I’m trying to enable Tensorflow GPU access, and fixing this nvidia_uvm might be the solution for this problem. Can you please assist me in this? The built tensorflow python wheel was tested in a nvidia-docker container with Cuda 11.1.1 and Ubuntu 20.04 and worked fine. However, there is a problem accessing the gpu on my host machine outside the container …

SOLVED. The problem was updating my linux-kernel to the latest one (5.9.8). Rolling back to v5.4 solved the problem since nvidia_uvm which is needed for CUDA is not supported for the latest unsigned linux-kernel.

Please I urgently need your help since I’m new to nvidia/cuda.
I install cuda-11.1 toolkit on Friday, that is two days ago.
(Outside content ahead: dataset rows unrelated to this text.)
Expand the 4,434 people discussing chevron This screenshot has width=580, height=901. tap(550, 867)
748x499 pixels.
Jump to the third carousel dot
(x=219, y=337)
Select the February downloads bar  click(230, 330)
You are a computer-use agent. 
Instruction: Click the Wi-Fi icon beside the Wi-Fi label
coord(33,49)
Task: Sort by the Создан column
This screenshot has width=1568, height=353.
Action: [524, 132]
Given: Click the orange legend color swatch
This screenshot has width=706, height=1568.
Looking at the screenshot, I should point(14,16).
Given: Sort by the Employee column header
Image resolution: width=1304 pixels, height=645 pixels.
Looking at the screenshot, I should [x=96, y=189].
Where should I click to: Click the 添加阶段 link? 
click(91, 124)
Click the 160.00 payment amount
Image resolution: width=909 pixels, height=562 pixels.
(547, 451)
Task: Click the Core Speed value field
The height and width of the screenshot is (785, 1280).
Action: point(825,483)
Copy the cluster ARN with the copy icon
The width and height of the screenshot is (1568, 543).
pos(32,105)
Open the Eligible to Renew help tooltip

But I have never succeed to pass the test, meaning that no program is running after compilation.
I am using the office Laptop hp-probook with Geforce MX130.

  • My default kernel was 5.4.0.54…60 but in order to install cuda-11.1 I updated my Linux-kernel to the latest one 5.9.12. The first problem I encountered was some missing firmware in rtl_nicwhich I solve by downloading firmware from git.
    But unfortunately after fixing that issue my tests were still unsuccessful.
  • Each time I run ./nbody
    I get an error message: “Error: only 0 Devices available, 1 requested. Exiting.” regardless to the option or parameters I append.

  • If I run ./deviceQuery
    I get the message:
    cudaGetDeviceCount returned 999

  • When after reading this post, I reverted back to the Linux-kernel to the previous version 5.4.0.54.60. And when I run
    $ ./deviceQuery
    the result/output is:
    ./deviceQuery Starting…

CUDA Device Query (Runtime API) version (CUDART static linking)

cudaGetDeviceCount returned 100
→ no CUDA-capable device is detected
Result = FAIL

Running a startup file as indicated on https://docs.nvidia.com/cuda/cuda-installation-guide-linux/index.html#post-installation-actions, section 7.4. Devive Node Verification, I get the following output:
modprobe: FATAL: Module nvidia not found in directory /lib/modules/5.4.0-54-generic
Besides:
$ nvidia-smi -L
Returns
NVIDIA-SMI has failed because it couldn’t communicate with the NVIDIA driver. Make sure that the latest NVIDIA driver is installed and running.

Thus for my system the Linux-kernel 5.4.0.54.60 does not support nvidia. My only hope is with v. 5.9.12.
Is there anything I can do to resolve this problem? Your help will be highly appreciated.

Regards

PS: As I was reading at the same time this post:
https://www.archlinux.org/news/nvidia-45528-is-incompatible-with-linux-59/

nvidia 455.28 is incompatible with linux >= 5.9


2020-10-21 - Sven-Hendrik Haase
nvidia is currently partially incompatible with linux >= 5.9 …
While graphics should work fine, CUDA, OpenCL, and likely other features are broken. Users who’ve already upgraded and need those features are advised to switch to the linux-lts kernel for the time being until a fix for nvidia is available.

It is possible to upgrade my kernel to maybe 5.8. I will let you know if I succeed to resolve my problem. Cheers.

[Solved]
As noticed at the end of my post, the problem has been solved using linux-kernel 5.8.18.
Everything works smoothly. :)